WHAT THIS TASK INVOLVES:
Start with the first line of the data and end with the line that holds "Enable Unlimited Health Central Powers switch"; write out each one exactly.

══ DATA TO EXAMINE

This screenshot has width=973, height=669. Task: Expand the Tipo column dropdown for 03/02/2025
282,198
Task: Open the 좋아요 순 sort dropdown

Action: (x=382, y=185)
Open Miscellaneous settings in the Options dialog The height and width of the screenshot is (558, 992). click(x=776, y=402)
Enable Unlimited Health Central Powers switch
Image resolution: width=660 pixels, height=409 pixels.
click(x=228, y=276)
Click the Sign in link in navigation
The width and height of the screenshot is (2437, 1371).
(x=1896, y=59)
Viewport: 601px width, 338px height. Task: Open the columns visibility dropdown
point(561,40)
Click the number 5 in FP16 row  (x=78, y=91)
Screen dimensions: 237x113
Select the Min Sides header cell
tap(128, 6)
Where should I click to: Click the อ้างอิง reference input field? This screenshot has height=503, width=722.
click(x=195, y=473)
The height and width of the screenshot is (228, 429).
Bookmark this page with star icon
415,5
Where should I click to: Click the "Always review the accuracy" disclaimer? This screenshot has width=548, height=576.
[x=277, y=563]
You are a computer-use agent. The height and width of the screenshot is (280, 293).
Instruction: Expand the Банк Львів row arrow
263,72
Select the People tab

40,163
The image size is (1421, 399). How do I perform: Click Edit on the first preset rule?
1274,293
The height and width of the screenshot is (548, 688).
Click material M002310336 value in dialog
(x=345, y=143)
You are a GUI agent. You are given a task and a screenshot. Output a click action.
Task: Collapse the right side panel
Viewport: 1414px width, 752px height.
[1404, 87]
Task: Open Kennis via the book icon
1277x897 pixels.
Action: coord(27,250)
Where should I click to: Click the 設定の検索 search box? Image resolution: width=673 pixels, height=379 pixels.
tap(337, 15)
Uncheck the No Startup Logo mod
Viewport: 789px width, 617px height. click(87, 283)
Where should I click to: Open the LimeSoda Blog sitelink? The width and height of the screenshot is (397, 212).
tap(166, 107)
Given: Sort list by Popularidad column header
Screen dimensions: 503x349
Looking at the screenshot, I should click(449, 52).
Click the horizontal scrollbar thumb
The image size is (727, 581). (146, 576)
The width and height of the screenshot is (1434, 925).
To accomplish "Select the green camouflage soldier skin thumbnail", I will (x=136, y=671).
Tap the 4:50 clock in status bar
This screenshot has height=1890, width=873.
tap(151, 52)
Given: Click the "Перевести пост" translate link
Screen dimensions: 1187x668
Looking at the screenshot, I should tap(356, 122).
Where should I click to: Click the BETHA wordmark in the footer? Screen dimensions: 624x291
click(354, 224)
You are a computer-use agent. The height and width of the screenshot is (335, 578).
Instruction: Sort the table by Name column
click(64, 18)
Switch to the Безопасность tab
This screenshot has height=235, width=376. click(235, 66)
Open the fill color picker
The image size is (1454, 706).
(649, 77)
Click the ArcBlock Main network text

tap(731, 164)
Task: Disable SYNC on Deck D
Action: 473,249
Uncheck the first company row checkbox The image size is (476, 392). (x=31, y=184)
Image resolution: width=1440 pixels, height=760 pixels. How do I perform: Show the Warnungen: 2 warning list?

════

TASK OUTPUT:
This screenshot has width=973, height=669. Task: Expand the Tipo column dropdown for 03/02/2025
282,198
Task: Open the 좋아요 순 sort dropdown

Action: (x=382, y=185)
Open Miscellaneous settings in the Options dialog The height and width of the screenshot is (558, 992). click(x=776, y=402)
Enable Unlimited Health Central Powers switch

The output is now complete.